The main cause of youth homelessness is family relationship breakdown; two thirds of the young people accommodated by Centrepoint are homeless due to this reason. The factors leading to family relationship breakdown are many and complex, but mean that the young person cannot stay within the family home because it is not safe or possible to do so.
Last year, 103,000 young people in the UK approached their local housing authority because they were homeless or at risk. Some of those young people find themselves at Centrepoint, where we provide accommodation but also the other support that young people may need including health and learning services. One of the first things that a young person needs to do when they arrive in Centrepoint accommodation is access support through the welfare system. For them, Universal Credit is a lifeline.
One of the justifications of the five-week wait has been the notion that people making a new Universal Credit claim are likely to have just left employment, so they will have received their final month’s salary and this can keep them going while they wait for their first payment.
But most homeless young people just aren’t in that position. Many of the young people supported by Centrepoint have never had a job before, they may have only just left school. Some aren’t even 18 yet. They do not have a final pay packet, savings or the financial support of family to support them during the five-week wait. They have no financial safety net at all. For them, the five-week wait is five weeks of destitution, and they face an impossible decision – get into debt or go hungry.
Being homeless already puts you at greater risk of going without food. In our services, 60% of residents surveyed reported that they had skipped meals, slept hungry and eaten less because they couldn’t afford food. Young people frequently have to rely on food donations because they don’t have enough money to eat while waiting for their first payment.

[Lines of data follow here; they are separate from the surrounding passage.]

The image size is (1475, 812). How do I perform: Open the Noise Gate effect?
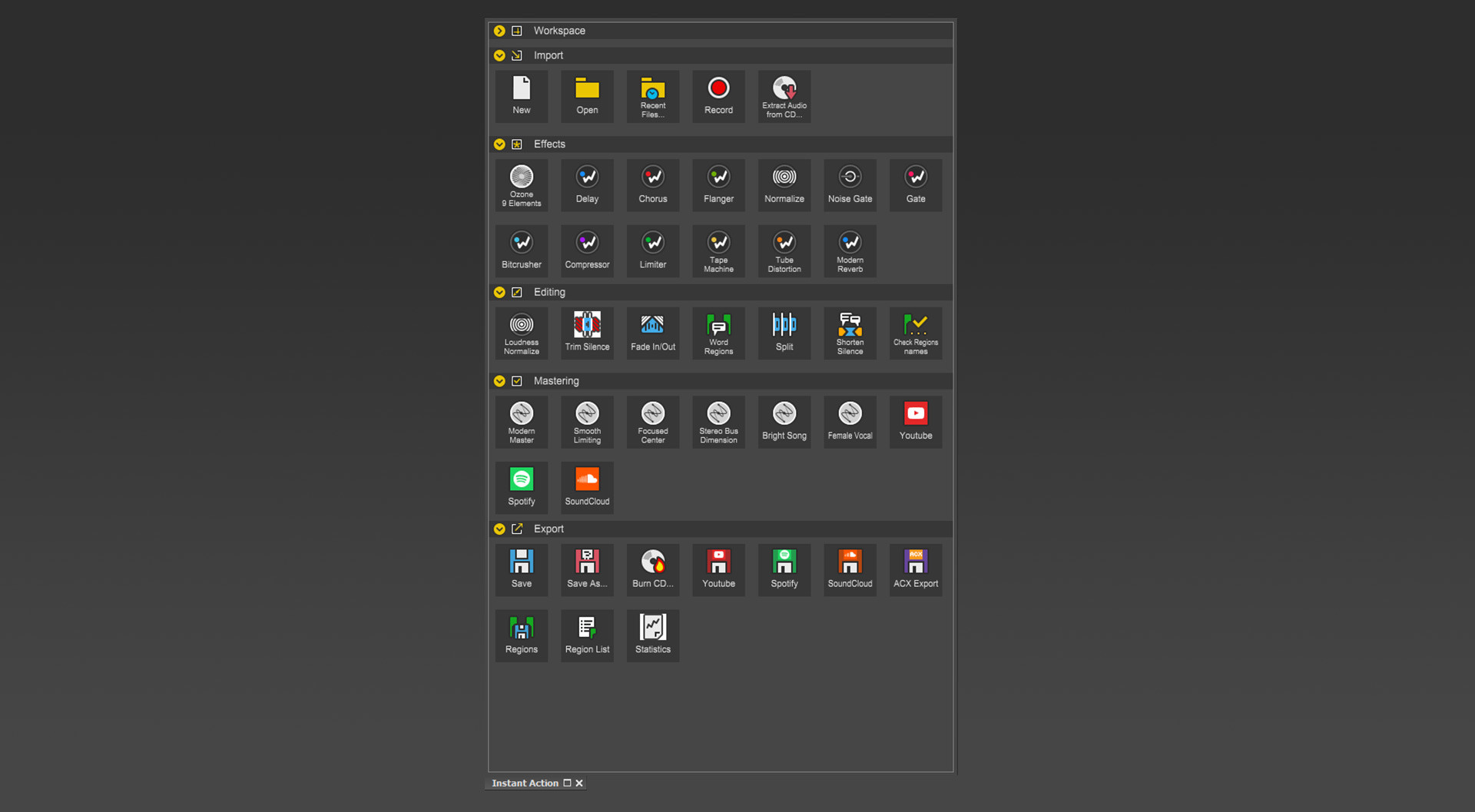[x=850, y=184]
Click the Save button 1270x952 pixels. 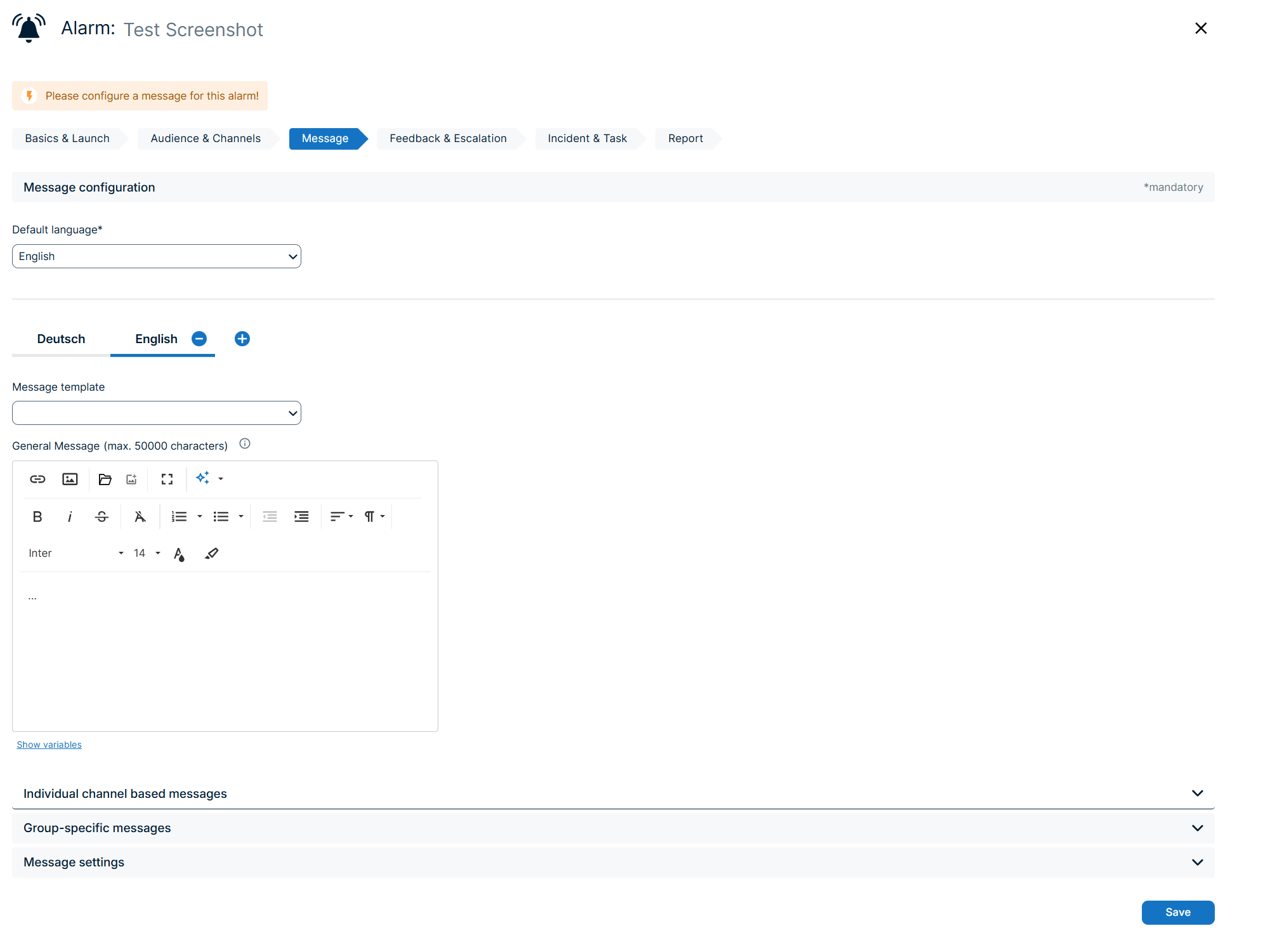tap(1177, 912)
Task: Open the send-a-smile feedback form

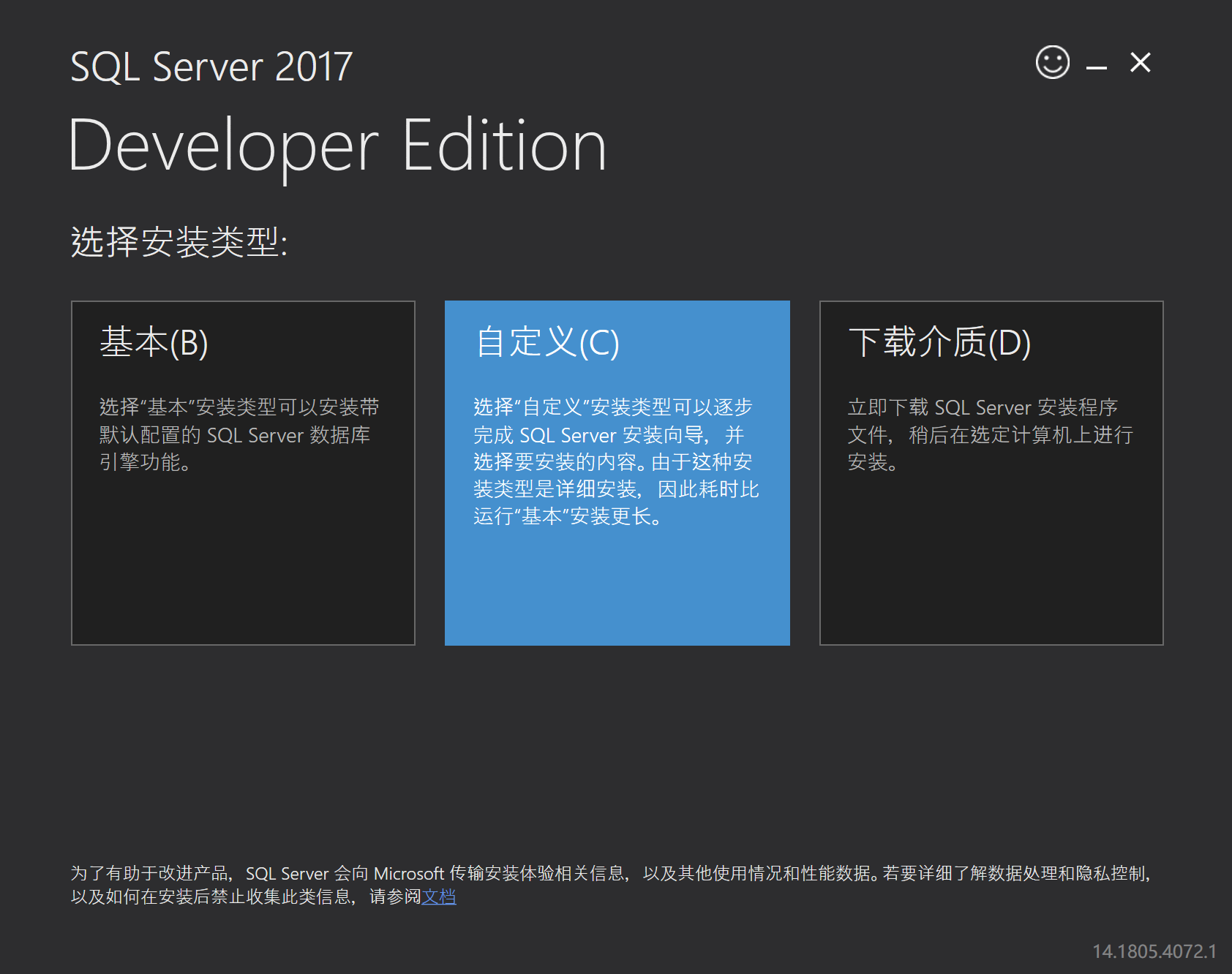Action: 1051,64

At Centrepoint we have also seen that the five-week wait isn’t always five weeks. For some young people it has been much longer. While DWP’s figures show that the proportion of new claims paid on time and in full is around 76%, we believe that it is the most vulnerable people often with the most complex circumstances who fall within the 24% not paid in full and on time.
We have highlighted the impossible task that homeless young people face in managing during the five-week wait for years now, and we are proud to support the Trussell Trust’s #5WeeksTooLong campaign to abolish it. The government’s response to concerns raised has thus far been that claimants should simply take out an Advance Payment to cover their needs.
But all too often, the debt generated by Advance Payments adds to other debt and deductions which push homeless young people towards breaking point. Young people often fall foul of the complexities of Universal Credit because they just don’t understand what they are expected to do. One resident moved into work for the first time but did not realise he was required to declare this, assuming tax and national insurance payments were the equivalent to declaring income. He got into almost £1,000 of debt which he is now paying back along with Advance Payments from his five-week wait. He told me, “The current system is ridiculous. I haven’t got enough money to live on. I receive another benefit payment, and if it wasn’t for that, I honestly don’t know where I’d be. I would have probably killed myself [by now]. I am trying my best to work. People shouldn’t have to live like this.”
The choice between a five-week wait and mounting debt is damaging lives. It’s time to get rid of it and give people the support they need, when they need it.